┏━━
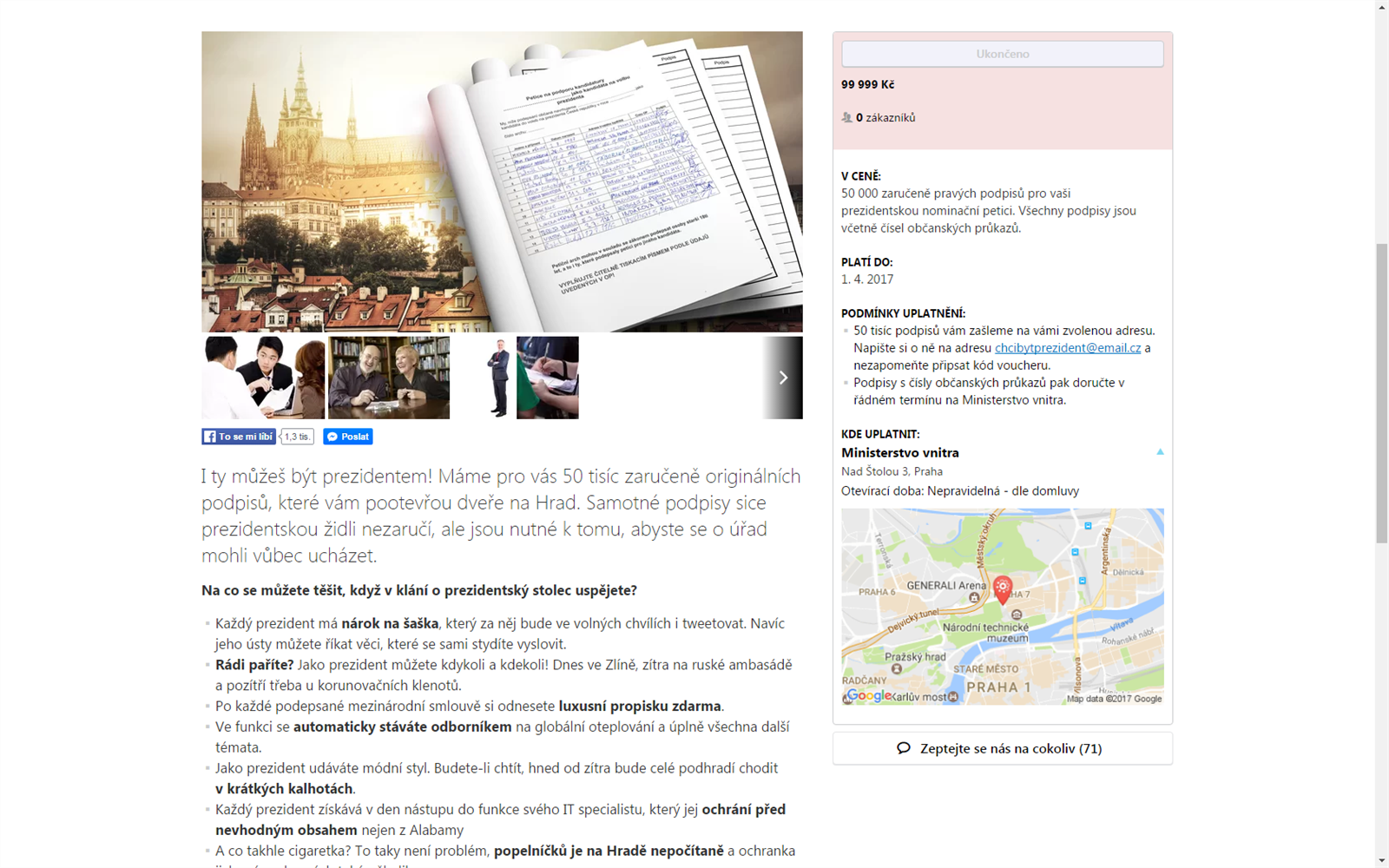1389x868 pixels.
Task: Click the Messenger icon on the Poslat button
Action: [332, 437]
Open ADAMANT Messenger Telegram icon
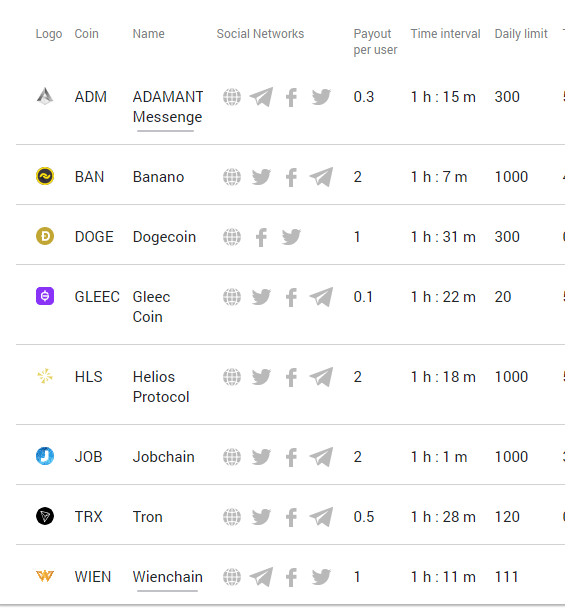This screenshot has height=612, width=565. point(261,97)
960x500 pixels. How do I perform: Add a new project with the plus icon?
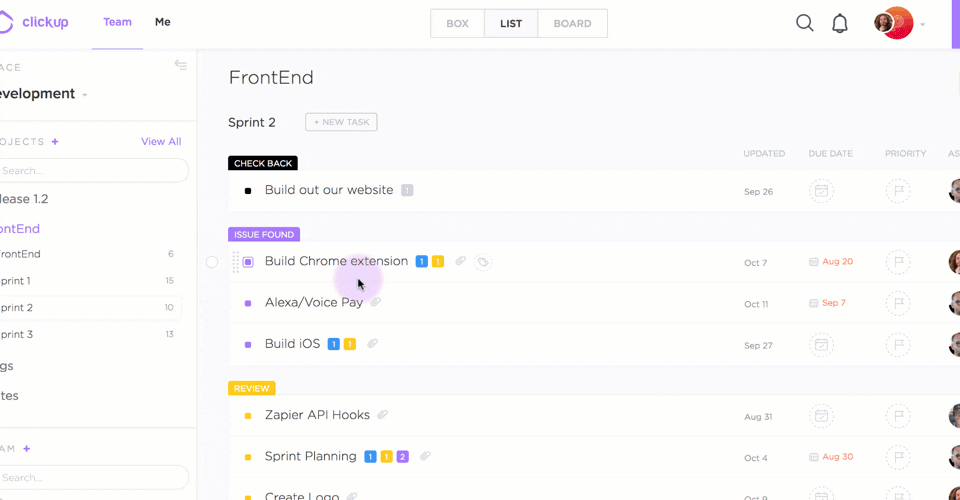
┗━━
--- WORK TASK ---
Starting at the line that contains "Open ADAMANT Messenger Telegram icon", retype every line through the end of the material exactly as written, including both end lines but no pictures.

--- ANSWER SECTION ---
Open ADAMANT Messenger Telegram icon
This screenshot has height=612, width=565. point(261,97)
960x500 pixels. How do I perform: Add a new project with the plus icon?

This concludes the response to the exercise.